1. **Data size**: The sample data file is ~990 MB, ensure sufficient disk space
2. **Data limitation**: Sample data contains 1390 samples (the actual dataset may be larger)
3. **Performance**: Training performance with offline data should be similar to using database cache
4. **Compatibility**: Offline data is fully compatible with original data format, no code modification needed

## 📝 File List

- `data_dir/sample_data/sample_data.pkl` - Sample data file (990 MB)
- `data_dir/sample_data/sample_metadata.json` - Data metadata
- `exp/mimic_data/exp_mortality_24h48h_los_offline.yaml` - Offline configuration file
- `datapress/Aligned/offline_sample_dataset.py` - Offline data loader
- `scripts/extract_sample_data.py` - Data extraction script

## 🎯 Quick Start

1. **Ensure data file exists**:
   ```bash
   ls -lh data_dir/sample_data/sample_data.pkl
   ```

2. **Run training with offline configuration**:
   ```bash
   python3 train_mortality_los_complete.py \
       --gpu 0 \
       --epochs 1 \
       --batch_size 32 \
       --max_samples 0
   ```
   
   The training script will automatically detect and use offline data.
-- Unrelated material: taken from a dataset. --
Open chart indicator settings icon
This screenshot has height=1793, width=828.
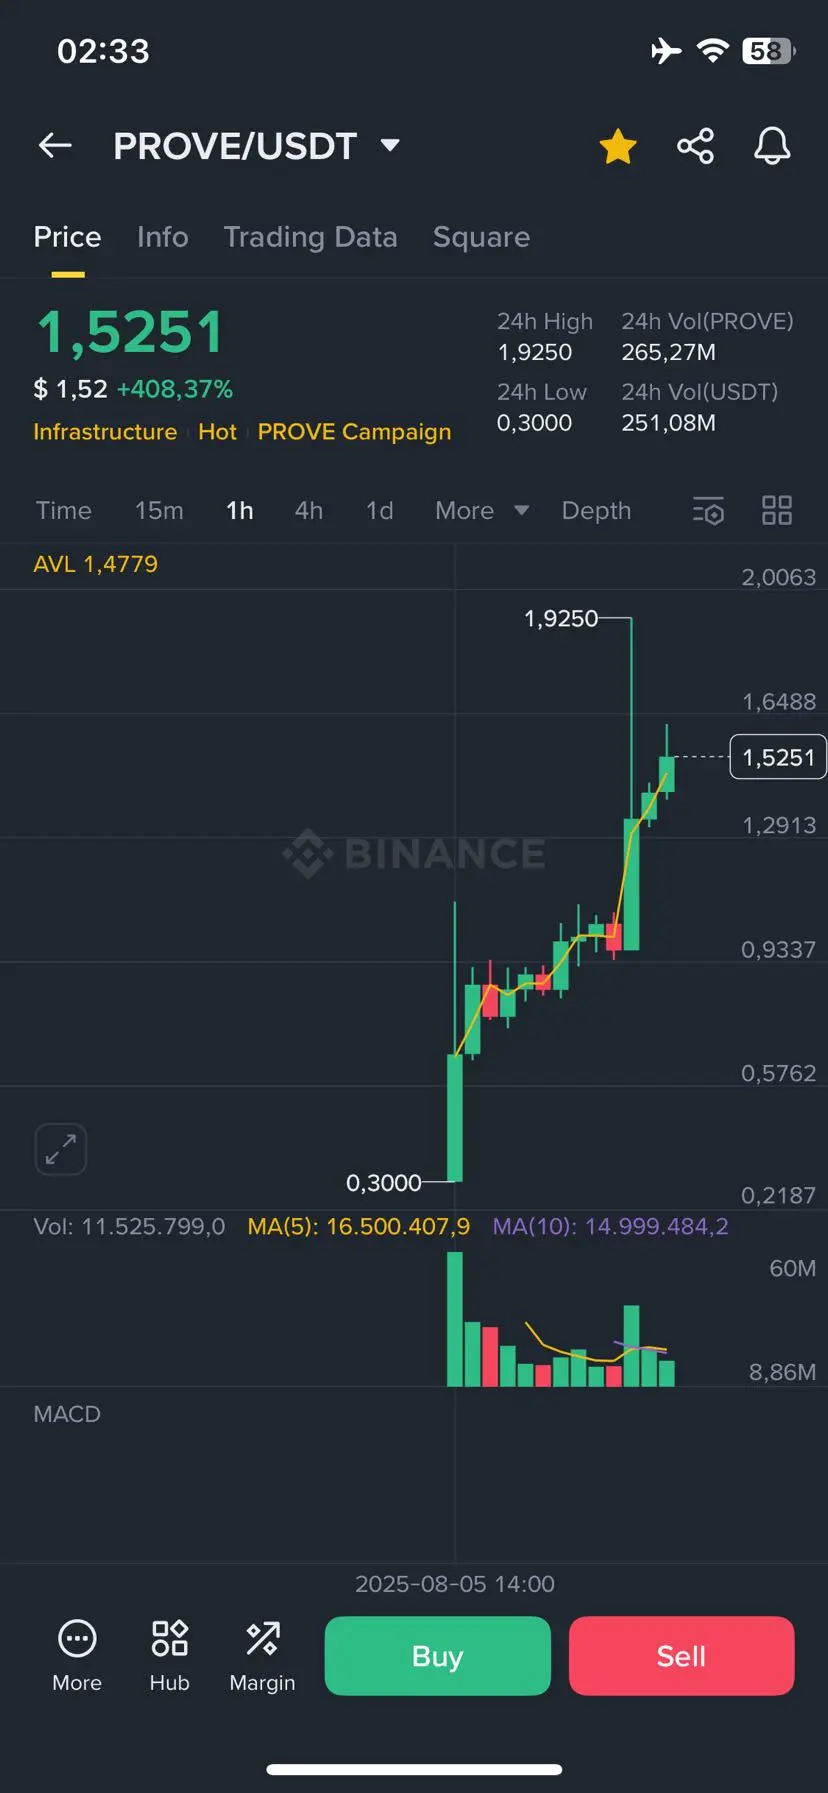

3. **Verify training is normal**:
   - Check if "Using offline sample data" is displayed
   - Training should start normally without database connection

## 📊 Expected Results

When training with offline data, you should see:

```
Creating dataset...
Using offline sample data: data_dir/sample_data/sample_data.pkl
Loaded 1390 samples from offline data
Offline dataset size: 1390
```

Then training proceeds normally, same as with database.

## 🔧 Troubleshooting

### Issue 1: Data file not found

**Solution**: Ensure `data_dir/sample_data/sample_data.pkl` exists

```bash
ls -lh data_dir/sample_data/
```

### Issue 2: Out of memory

**Solution**: Reduce batch size or number of samples

```bash
python3 train_mortality_los_complete.py --batch_size 64 --max_samples 500
```

### Issue 3: Data loading error

**Solution**: Check if data file is complete

```bash
python3 -c "import pickle; data = pickle.load(open('data_dir/sample_data/sample_data.pkl', 'rb')); print(f'Samples: {data[\"num_samples\"]}')"
```